Publié le 2 décembre 2025 à 15:53. Loin de se concentrer uniquement sur les pays en développement, la Chine a massivement investi dans les économies occidentales depuis le début des années 2000, un phénomène jusqu’alors sous-estimé. Une étude révèle que près de la moitié de ces fonds ont été dirigés vers des nations riches, notamment les États-Unis et plusieurs pays européens.
- Depuis l’an 2000, l’État chinois a investi 2,2 milliards de dollars (environ 2 milliards d’euros) à l’étranger, soit deux à quatre fois plus que les estimations précédentes.
- Contrairement aux idées reçues, les États-Unis, le Royaume-Uni, l’Allemagne, la France, l’Australie et les Pays-Bas sont les principaux bénéficiaires de ces investissements.
- Ces fonds ne se limitent pas aux infrastructures traditionnelles, mais concernent également des secteurs stratégiques comme la technologie et l’énergie.
Une analyse approfondie menée par AidData, un laboratoire de recherche de l’Université William & Mary en Virginie, met en lumière l’ampleur insoupçonnée des investissements chinois à l’échelle mondiale. Pendant quatre ans, 120 chercheurs ont collaboré pour établir ce qui constitue le premier bilan exhaustif des dépenses de Pékin à l’étranger.
L’étude révèle que les États-Unis sont de loin le plus gros emprunteur de la Chine, avec plus de 200 milliards de dollars (environ 185 milliards d’euros) de prêts. Ces financements ont contribué à des projets d’envergure tels que des terminaux à l’aéroport JFK, des gazoducs au Texas, des centres de données en Virginie, ainsi que des entreprises de renom comme Amazon, Tesla et Boeing.
L’Europe n’est pas en reste. L’Union européenne a reçu un total de 161 milliards de dollars (environ 150 milliards d’euros), dont 21 milliards de dollars (environ 19,5 milliards d’euros) pour la France et près de deux milliards de dollars (environ 1,85 milliard d’euros) pour la Belgique. Des projets comme le parc éolien offshore de Saint-Nazaire et le spécialiste néerlandais des semi-conducteurs Nexperia ont bénéficié de crédits chinois.
Le Royaume-Uni et le Portugal se distinguent particulièrement par le volume de prêts qu’ils ont reçus de Pékin. Ces financements ne se limitent pas aux infrastructures classiques, mais s’étendent à des actifs stratégiques. Il est à noter que les prêts liés à l’initiative des Nouvelles Routes de la Soie ne représentent qu’environ 20 % du total des investissements chinois.

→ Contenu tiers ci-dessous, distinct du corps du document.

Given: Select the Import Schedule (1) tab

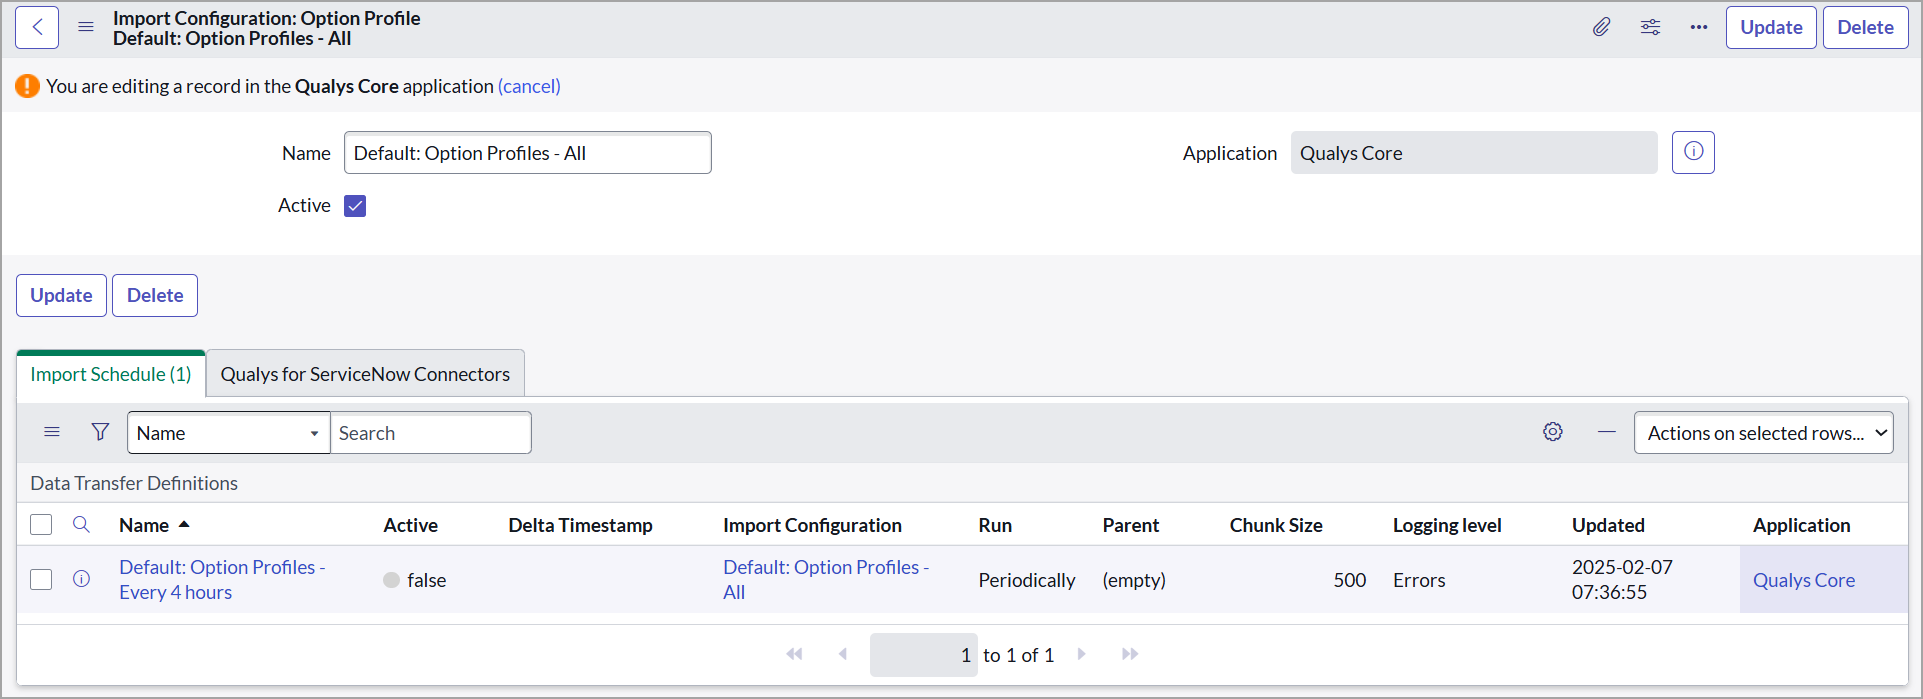Looking at the screenshot, I should tap(111, 374).

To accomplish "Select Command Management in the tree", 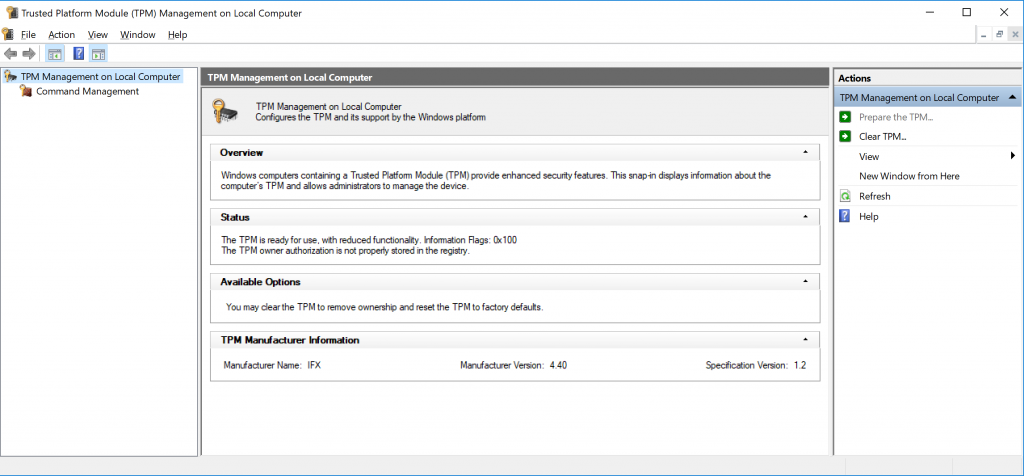I will click(x=87, y=91).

Les raisons de cet engagement massif de Pékin sur les marchés occidentaux sont principalement stratégiques. Le plan « Made in China 2025 », lancé il y a dix ans, ambitionne de dominer dix secteurs clés, notamment la robotique, les véhicules électriques et les semi-conducteurs, d’ici la fin de la décennie. Pour atteindre cet objectif, la Chine finance des acquisitions à l’étranger afin de rapatrier des technologies critiques.
Selon les chercheurs, Pékin dispose d’une capacité d’intervention unique grâce à un contrôle strict des banques et des capitaux. La Chine peut accorder des prêts rapides, importants et parfois opaques, via des consortiums internationaux, des sociétés écrans ou des circuits financiers offshore. Ces investissements permettent également de recycler l’épargne chinoise excédentaire dans des marchés stables ou des entreprises internationales en quête de liquidités, comme Tesla, Boeing, Airbus ou Michelin. Certaines économies occidentales, fragilisées par la crise de 2008 ou la pandémie de Covid-19, ont parfois vu dans l’argent chinois une solution pour financer des infrastructures ou sauver des entreprises, comme le port du Pirée à Athènes.
« Tous ces prêts ne servent pas nécessairement un objectif géopolitique majeur »,
Directeur d’AidData, cité dans un article d’opinion du The Economist
Bien que l’ampleur de ce phénomène surprenne, les chercheurs tempèrent une interprétation géopolitique systématique. Ils soulignent que ces investissements financent des infrastructures critiques, renforcent la présence chinoise dans des secteurs stratégiques et créent des dépendances invisibles, mais qu’ils ne sont pas toujours motivés par des considérations purement politiques.